NYC Marathon Day is one of my favorite days of the year.
There’s so much excitement and energy in the air. And then there are the runners — thousands of runners filling the streets from Staten Island to Brooklyn to Queens to Manhattan to the Bronx and back to Manhattan. This year was no exception and it was super fun to be on the course cheering for so many friends running the race.
NYC Marathon Day also brings back lots of memories for me. It was the 3rd (and last) marathon that I ran, the culmination of a newly found love for distance running. It was also a month after my wedding and it was an amazing experience running through my adopted hometown. But apparently, it may not be my last marathon because I somehow promised my younger son that I would run the NYC Marathon with him one day. Oops.
I trained for and ran my three marathons with my then-boyfriend / now husband. It seemed like the perfect idea. I loved running. He loved running too. So why not train for a marathon together? We could support each other while doing something that we both enjoyed AND spend lots of quality time together. Perfect, right?
Running with your significant other is hard. We almost broke up during a particularly hard and rainy long run in Central Park, but we didn’t. In the end, we crossed three marathon finish lines together. And we still got married.

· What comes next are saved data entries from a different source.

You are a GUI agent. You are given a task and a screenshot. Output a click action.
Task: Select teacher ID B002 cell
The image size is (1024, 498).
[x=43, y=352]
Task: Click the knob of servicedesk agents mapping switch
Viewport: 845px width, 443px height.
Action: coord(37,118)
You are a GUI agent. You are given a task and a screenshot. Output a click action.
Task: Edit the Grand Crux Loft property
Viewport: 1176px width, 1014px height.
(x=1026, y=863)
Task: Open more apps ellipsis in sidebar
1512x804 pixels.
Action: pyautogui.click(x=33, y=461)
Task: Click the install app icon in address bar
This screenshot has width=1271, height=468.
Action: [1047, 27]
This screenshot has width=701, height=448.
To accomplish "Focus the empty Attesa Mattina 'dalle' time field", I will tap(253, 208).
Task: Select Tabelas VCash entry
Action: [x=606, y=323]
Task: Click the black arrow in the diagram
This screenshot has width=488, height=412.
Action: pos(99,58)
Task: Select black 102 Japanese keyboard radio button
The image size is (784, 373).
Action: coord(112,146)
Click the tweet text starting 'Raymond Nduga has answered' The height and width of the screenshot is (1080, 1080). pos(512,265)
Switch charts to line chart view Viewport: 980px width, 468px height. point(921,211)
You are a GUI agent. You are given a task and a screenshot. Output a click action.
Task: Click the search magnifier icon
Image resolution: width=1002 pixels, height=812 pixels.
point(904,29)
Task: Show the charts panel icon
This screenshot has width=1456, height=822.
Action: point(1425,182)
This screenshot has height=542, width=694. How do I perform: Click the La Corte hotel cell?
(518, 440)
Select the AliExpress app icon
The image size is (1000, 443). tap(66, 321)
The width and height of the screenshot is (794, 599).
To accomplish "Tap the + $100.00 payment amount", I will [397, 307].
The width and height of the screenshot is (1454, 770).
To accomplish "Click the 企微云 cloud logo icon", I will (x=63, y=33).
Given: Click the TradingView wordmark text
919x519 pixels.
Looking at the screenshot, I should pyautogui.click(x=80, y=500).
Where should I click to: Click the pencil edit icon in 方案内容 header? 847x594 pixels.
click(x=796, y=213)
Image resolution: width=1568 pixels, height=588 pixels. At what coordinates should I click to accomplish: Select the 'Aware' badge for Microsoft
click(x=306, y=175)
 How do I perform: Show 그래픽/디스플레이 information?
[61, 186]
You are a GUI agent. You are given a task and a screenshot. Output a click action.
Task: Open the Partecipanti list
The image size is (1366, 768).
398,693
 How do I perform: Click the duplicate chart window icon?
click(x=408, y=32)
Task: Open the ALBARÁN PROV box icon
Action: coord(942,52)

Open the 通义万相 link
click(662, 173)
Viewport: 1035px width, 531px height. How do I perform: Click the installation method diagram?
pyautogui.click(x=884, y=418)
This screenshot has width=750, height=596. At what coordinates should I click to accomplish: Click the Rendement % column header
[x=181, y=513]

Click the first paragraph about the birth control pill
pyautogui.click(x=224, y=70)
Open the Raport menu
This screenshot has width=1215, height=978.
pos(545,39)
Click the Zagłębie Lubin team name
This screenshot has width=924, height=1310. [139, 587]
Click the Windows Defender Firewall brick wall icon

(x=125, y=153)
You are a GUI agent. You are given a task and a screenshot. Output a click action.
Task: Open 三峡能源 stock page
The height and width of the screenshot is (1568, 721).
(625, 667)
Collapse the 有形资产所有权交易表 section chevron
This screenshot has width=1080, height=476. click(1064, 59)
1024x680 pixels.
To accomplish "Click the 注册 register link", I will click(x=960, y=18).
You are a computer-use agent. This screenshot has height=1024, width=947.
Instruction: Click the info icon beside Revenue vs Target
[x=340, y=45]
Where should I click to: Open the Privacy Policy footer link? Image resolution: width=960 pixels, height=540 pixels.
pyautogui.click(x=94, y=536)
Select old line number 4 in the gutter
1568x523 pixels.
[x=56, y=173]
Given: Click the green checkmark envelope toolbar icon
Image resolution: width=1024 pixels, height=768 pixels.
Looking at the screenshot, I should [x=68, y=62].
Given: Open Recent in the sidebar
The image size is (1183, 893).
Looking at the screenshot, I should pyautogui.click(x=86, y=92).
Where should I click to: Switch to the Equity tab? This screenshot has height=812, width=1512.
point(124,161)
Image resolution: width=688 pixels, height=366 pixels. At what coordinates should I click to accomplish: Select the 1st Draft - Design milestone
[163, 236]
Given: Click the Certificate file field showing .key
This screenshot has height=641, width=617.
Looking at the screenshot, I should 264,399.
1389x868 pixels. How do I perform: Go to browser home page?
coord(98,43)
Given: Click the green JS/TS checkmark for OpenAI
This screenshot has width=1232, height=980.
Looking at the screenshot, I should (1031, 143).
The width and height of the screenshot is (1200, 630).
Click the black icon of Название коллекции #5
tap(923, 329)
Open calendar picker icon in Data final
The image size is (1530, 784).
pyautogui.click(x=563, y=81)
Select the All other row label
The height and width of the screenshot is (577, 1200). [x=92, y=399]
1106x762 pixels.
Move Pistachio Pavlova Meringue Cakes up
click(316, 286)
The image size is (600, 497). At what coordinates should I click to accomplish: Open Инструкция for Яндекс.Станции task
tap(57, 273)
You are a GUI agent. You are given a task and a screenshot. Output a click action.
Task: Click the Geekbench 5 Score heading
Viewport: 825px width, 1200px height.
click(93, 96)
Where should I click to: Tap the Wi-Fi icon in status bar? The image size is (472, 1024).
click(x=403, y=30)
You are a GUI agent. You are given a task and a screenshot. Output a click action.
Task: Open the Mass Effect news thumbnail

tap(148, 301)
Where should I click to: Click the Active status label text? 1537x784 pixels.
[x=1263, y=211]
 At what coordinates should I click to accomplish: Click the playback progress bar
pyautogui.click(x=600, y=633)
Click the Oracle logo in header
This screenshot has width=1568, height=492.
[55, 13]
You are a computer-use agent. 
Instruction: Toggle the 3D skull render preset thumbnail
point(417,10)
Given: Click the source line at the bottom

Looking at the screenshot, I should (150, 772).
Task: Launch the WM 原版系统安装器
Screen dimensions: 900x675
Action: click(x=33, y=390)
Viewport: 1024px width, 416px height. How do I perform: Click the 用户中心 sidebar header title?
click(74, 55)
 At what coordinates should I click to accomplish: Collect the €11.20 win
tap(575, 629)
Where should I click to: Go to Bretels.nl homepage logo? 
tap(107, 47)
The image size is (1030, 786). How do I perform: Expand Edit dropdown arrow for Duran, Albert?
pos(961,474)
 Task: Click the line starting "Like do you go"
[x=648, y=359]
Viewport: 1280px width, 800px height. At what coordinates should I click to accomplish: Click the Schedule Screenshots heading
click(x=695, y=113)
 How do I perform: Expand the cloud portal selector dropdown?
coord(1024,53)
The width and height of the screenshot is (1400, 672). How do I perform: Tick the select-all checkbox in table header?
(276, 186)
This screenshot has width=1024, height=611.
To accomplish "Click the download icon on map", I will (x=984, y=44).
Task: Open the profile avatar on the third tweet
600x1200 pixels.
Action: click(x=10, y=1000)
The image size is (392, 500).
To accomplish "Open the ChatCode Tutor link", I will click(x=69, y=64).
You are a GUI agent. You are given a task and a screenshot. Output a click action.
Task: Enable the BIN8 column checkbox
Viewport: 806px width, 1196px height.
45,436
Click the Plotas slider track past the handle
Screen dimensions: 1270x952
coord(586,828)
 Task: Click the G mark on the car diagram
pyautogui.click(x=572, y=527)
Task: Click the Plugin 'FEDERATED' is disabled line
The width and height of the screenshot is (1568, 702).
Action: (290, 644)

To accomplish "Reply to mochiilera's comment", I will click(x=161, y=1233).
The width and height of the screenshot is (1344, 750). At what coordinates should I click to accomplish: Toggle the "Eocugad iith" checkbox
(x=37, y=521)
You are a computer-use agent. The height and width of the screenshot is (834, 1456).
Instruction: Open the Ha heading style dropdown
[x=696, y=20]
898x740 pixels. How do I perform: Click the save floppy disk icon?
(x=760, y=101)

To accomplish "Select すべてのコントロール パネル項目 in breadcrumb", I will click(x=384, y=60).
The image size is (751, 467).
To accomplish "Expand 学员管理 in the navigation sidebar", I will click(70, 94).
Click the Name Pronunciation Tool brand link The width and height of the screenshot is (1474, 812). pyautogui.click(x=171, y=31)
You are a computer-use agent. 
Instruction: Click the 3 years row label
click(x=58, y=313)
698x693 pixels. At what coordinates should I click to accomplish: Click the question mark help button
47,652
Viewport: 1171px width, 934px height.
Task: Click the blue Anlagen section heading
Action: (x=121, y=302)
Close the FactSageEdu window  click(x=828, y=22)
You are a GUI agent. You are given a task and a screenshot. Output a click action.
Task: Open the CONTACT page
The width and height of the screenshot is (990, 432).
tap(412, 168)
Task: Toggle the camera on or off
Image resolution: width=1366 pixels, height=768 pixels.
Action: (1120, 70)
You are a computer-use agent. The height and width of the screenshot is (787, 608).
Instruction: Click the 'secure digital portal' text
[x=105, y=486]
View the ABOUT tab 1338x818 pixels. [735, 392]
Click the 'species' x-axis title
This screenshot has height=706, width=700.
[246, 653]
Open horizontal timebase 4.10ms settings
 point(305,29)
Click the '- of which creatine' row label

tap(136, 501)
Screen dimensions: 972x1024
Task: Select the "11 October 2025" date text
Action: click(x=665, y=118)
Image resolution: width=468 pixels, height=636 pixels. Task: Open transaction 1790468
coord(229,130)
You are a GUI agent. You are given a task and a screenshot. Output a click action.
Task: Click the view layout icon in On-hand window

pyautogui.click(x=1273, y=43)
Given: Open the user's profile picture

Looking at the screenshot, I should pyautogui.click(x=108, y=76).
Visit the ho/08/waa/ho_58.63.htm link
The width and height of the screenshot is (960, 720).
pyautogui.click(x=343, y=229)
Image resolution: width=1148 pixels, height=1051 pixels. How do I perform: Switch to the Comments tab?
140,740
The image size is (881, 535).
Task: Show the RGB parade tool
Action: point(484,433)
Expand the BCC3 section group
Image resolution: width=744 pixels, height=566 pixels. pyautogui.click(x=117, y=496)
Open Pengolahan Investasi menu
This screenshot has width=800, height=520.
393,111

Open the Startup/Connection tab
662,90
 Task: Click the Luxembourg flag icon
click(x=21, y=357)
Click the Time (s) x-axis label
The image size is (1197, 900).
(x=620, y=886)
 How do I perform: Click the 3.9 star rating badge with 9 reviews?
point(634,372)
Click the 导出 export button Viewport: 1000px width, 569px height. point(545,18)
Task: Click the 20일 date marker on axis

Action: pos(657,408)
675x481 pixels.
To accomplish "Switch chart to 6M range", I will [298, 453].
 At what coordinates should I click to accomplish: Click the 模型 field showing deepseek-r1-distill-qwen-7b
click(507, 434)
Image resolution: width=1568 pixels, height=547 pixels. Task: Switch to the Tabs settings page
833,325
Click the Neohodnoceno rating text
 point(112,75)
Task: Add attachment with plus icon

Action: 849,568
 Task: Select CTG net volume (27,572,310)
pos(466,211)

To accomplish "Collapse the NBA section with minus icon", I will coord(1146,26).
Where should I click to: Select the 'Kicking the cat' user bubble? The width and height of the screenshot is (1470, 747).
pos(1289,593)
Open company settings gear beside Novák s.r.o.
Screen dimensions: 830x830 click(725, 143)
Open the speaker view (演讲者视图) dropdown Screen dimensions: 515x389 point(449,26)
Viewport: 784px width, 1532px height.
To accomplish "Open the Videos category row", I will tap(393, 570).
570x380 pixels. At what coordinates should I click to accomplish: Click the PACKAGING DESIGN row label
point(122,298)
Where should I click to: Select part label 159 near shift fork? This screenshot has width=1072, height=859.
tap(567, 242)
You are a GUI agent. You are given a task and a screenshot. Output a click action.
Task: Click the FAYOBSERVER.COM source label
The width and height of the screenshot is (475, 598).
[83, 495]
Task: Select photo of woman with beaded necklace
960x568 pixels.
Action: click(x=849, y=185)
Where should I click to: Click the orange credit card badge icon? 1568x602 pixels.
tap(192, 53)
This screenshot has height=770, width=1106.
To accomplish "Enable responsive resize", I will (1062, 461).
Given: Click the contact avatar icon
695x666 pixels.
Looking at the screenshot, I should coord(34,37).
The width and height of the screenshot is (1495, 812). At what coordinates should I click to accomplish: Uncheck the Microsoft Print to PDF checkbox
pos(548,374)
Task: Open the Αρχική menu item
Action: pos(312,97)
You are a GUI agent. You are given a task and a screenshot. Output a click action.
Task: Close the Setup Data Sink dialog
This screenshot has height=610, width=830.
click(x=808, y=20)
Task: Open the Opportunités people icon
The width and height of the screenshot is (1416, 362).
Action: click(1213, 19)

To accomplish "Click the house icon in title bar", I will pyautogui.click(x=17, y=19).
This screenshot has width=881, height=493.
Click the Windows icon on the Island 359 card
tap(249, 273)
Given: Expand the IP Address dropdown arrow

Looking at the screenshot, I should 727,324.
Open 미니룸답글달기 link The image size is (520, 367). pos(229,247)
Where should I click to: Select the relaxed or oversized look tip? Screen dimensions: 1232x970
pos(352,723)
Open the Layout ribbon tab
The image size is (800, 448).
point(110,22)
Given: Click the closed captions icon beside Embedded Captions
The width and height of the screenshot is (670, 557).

If you’ve ever trained for a race of any distance, you know that it can be challenging – physically, mentally and emotionally. Add your partner to that equation, and it could spell disaster.
But it doesn’t have to. With a little forethought, you can successfully train for a marathon, or any distance race, and cross the finish line together with your relationship in tact. Here are 5 tips I learned along the way about how to survive running with your significant other.
- Understand each other’s goals for the race. Are you looking to PR? Is your partner? Is your primary goal to cross the finish line? Understanding your goals and your partner’s goals for race day is important and will set the tone of your training, from the training plan you will follow, to the paces you will run.
- Decide on a training plan and schedule together. Based on your collective race day goals, choose a training plan(s) and set a schedule. Will you follow the same plan? Will one or both of you be traveling during the training cycle? If you have children, how will you coordinate your workout schedule?
- Set ground rules. Will you complete all of your runs together? Will you run the same pace? Will you stick together, or is it OK to part ways during a run? Setting clear ground rules from the start can help curb misunderstandings and hurt feelings.
- Know each other’s preferences. Do you or your partner like to run with music? Do you prefer to lead or follow? Does your partner like to run on a specific side such as on the left or right of his or her running partner? (I prefer to run to the left of my husband.) Understanding each other’s preferences will make each run smoother. For example, if your partner doesn’t like to talk while running, it’s helpful to know this so that you know he or she isn’t ignoring your conversation!
- Be patient. Be encouraging. Find out what motivates your partner – is it the race bling or setting a PR? What’s the most challenging – speedwork or long runs? Understanding what your partner finds challenging can help you identify when to give extra encouragement. And be patient. We’ve all said something in the midst of a hard workout that we wouldn’t say normally. Be sure to cut each other some slack.
Have you ever trained for a race with your partner?